## WORK TASK
Please copy every line of the records below that holds the word "computer".

Stored data entries:
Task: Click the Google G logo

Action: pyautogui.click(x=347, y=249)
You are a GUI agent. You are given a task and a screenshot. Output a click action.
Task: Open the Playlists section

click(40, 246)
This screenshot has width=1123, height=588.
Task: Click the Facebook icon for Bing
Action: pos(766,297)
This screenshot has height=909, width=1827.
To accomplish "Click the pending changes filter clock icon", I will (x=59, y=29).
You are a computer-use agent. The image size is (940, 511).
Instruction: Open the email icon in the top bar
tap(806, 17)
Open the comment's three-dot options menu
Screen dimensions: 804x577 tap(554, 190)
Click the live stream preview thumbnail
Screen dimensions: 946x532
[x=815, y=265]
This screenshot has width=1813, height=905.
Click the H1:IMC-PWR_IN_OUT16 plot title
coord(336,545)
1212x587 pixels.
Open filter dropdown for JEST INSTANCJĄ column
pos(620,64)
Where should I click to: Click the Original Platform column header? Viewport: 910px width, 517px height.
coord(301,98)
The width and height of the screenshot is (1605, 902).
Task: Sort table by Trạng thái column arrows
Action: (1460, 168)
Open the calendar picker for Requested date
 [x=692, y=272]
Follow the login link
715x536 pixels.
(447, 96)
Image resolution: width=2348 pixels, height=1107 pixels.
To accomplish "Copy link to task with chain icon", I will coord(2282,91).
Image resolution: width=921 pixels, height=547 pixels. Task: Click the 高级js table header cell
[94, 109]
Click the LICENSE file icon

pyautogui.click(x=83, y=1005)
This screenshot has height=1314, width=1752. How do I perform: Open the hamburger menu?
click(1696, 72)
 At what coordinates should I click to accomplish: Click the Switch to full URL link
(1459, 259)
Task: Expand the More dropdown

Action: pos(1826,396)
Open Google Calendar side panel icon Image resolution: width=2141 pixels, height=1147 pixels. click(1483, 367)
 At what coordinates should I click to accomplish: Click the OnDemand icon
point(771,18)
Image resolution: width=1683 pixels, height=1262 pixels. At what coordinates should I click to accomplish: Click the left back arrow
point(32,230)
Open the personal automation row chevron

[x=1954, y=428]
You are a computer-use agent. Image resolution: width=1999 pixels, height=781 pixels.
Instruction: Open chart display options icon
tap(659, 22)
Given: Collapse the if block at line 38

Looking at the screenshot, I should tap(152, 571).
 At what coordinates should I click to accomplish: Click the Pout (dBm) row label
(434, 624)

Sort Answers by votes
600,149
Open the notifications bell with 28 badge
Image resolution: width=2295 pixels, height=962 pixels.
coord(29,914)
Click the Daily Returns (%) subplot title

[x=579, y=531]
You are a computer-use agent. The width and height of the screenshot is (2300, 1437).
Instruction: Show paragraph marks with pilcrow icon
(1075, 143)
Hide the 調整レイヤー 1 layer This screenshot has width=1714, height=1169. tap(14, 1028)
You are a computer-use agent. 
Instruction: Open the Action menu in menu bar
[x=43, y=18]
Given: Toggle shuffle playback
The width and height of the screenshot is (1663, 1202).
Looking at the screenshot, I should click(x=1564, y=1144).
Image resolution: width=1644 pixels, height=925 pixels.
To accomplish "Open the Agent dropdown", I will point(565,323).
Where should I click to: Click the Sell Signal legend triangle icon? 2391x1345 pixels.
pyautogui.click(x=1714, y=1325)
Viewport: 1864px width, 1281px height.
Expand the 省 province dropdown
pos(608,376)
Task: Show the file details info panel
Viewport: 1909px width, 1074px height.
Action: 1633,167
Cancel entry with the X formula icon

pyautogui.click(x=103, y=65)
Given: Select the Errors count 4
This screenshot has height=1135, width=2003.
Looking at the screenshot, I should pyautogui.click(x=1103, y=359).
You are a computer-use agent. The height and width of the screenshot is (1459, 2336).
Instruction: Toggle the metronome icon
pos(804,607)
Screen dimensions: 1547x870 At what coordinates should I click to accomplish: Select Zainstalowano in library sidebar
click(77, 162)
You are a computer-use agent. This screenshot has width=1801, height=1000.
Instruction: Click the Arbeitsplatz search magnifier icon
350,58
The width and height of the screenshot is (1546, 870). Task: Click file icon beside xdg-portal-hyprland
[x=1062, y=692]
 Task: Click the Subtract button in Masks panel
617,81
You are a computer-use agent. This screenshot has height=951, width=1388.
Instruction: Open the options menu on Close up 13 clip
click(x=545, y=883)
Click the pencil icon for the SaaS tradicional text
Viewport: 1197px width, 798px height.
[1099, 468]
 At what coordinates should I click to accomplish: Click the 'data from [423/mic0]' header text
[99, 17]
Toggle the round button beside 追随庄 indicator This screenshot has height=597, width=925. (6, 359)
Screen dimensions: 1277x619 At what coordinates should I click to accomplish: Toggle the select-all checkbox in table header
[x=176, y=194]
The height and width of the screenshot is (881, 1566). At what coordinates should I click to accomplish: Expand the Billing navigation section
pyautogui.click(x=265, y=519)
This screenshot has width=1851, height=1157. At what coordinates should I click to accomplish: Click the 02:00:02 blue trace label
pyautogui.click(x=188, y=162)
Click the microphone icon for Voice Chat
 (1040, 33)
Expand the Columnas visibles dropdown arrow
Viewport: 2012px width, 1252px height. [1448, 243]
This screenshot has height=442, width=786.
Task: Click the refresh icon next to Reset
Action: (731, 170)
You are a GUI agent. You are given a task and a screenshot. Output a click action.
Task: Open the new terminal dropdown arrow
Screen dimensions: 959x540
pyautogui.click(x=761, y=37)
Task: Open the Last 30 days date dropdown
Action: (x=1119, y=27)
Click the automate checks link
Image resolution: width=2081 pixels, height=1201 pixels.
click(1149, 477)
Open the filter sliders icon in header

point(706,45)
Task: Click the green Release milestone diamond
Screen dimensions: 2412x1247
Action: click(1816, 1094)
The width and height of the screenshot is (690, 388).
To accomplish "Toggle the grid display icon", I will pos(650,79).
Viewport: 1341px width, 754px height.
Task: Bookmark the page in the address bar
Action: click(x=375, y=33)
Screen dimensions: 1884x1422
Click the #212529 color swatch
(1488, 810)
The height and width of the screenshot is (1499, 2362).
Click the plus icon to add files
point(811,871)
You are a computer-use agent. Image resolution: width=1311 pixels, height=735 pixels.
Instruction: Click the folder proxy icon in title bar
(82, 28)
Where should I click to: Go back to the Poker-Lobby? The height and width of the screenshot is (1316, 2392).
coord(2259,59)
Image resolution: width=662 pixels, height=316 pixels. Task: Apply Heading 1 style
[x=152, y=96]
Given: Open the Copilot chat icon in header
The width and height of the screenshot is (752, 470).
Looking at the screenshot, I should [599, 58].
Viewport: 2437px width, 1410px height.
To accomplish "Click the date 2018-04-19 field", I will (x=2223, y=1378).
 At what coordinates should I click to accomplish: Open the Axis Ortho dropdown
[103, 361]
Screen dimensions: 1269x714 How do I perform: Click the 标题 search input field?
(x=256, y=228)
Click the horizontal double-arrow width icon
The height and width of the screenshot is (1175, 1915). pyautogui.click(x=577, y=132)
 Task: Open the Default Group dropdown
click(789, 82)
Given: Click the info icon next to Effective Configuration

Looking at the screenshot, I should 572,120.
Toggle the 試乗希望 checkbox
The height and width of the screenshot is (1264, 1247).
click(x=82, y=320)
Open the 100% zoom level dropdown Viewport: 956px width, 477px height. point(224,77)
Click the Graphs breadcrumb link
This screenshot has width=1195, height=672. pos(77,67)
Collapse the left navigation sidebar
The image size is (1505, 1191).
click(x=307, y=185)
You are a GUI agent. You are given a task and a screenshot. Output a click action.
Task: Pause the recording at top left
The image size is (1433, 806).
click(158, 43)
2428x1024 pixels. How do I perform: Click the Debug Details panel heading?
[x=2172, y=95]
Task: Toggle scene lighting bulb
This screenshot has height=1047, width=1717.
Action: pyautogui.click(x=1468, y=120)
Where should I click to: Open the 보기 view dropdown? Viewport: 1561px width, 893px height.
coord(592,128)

## WRITTEN SOLUTION
You are a computer-use agent. The image size is (940, 511).
You are a computer-use agent. Image resolution: width=1999 pixels, height=781 pixels.
You are a computer-use agent. The width and height of the screenshot is (2300, 1437).
You are a computer-use agent. 
You are a computer-use agent. The height and width of the screenshot is (1459, 2336).
You are a computer-use agent. This screenshot has width=1801, height=1000.
You are a computer-use agent. This screenshot has height=951, width=1388.
You are a computer-use agent. Image resolution: width=1311 pixels, height=735 pixels.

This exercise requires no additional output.